Secondly, climatic factors include temperature, humidity, rainfall, snowfall, etc. and how to balance and consider all of those different factors is of importance. Bandara et al. used the average low temperatures in January, average high temperatures in July, average precipitation in January and average precipitation in July to classify the I-94 corridor in Michigan into 4 climatic regions [11]. Wang et al. used the number of days below 0 °C, the number of wet days, and the freeze–thaw cycles to classify climatic regions [13]. In agriculture studies, the Kӧppen climate classification considers only rainfall and temperature were usually used to determine climatic regions including tropical, arid, temperate, continental, and polar [18]. However, to further improve the accuracy and effects of climatic regionalization, more detailed information is required. It has been reported that the potential water balance of the soil over the growing cycle, heliothermal conditions over the growing cycle and night temperature during maturation have been used to build a multiple criteria climatic classification system for the grape-growing regions [19].

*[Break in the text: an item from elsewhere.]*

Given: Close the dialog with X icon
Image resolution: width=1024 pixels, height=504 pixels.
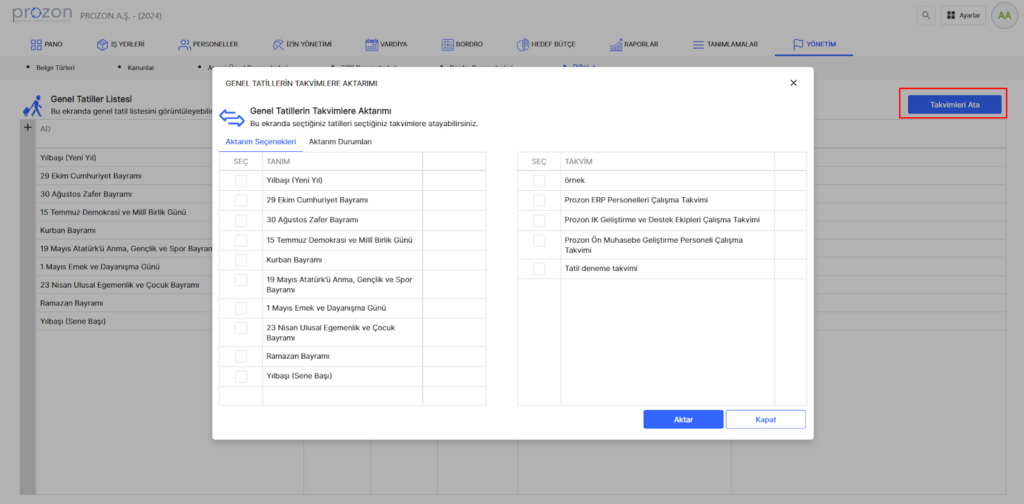Looking at the screenshot, I should click(x=793, y=83).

Moreover, the climatic changes poses threatens to transportation infrastructure, which may change the climatic regions, especially for those at the margins of regions. Mills et al. evaluated the impact of climate change on flexible pavement design and performance based on 17 weather sites and found that low temperature cracking will be less problematic while rutting may cause earlier rehabilitation and reconstruction in Southern Canada [20]. Gudipudi et al. used 19 climate models to project future climatic and analyzed the impact of climatic change on pavement performance. It was found that projected climate changes are likely to cause greater distresses and/or earlier failure of the pavement including 2–9% more fatigue cracking and 9–40% more rutting at the end of 20 years [21, 22]. A rational procedure would be necessary to adjust current climatic regionalization based on observed or predicted climatic dataset.

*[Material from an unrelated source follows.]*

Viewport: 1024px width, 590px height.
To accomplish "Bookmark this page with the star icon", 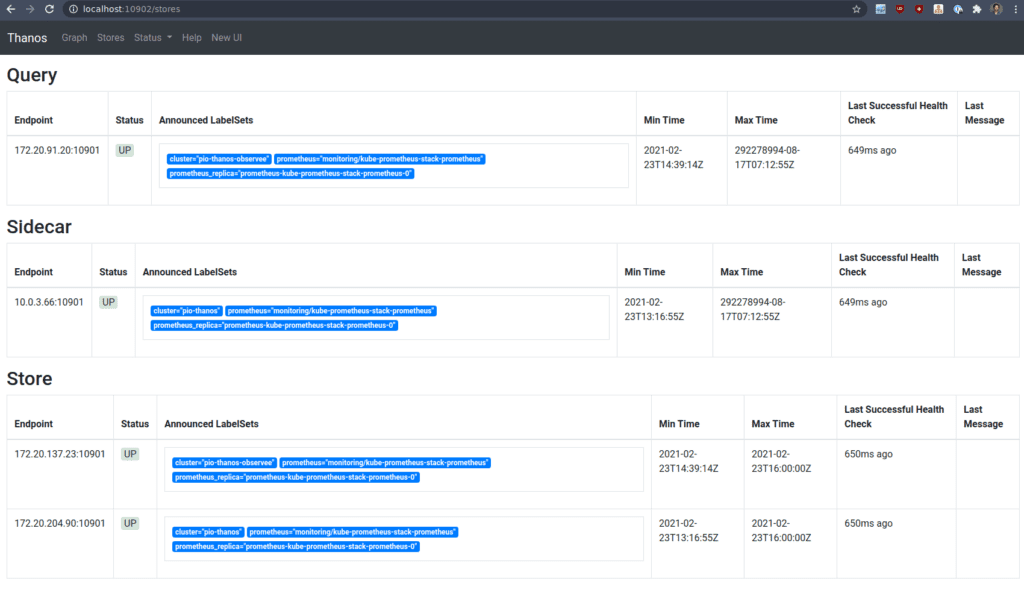I will point(855,9).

Machine Learnings in climatic regionalization

The weather stations collect more detailed long-term climatic data that can be used to improve the climatic regionalization for pavement infrastructure. There have been several studies on the climatic regionalization of pavements based on the data collected from weather stations. Recently, the machine learning has been applied in many fields to identify relationships between variables and to provide highly accurate prediction or classification base on massive data samples and therefore has the potential for pavement climatic regionalization analysis. Yang et al. [23] adopted Principle Component Analysis (PCA) to identify three major factors including temperature, precipitation, and radiation for climatic regionalization of pavements and then the k-means cluster analysis to classify pavement climatic regions. The probabilistic neural network and Support Vector Machine (SVM) were also used to predict pavement climate regions and fairly high accuracy were obtained. There are mainly three types of machine learning algorithms, unsupervised learnings, supervised learnings and reinforced learnings. The unsupervised learnings identify key components or factors and classify unlabeled data based on their correlations while supervised learnings classify data through minimizing the misclassification or error of a model trained by labeled data. Therefore, unsupervised learnings can be used to find the optimal classification while supervised learnings can be used to predict the classification.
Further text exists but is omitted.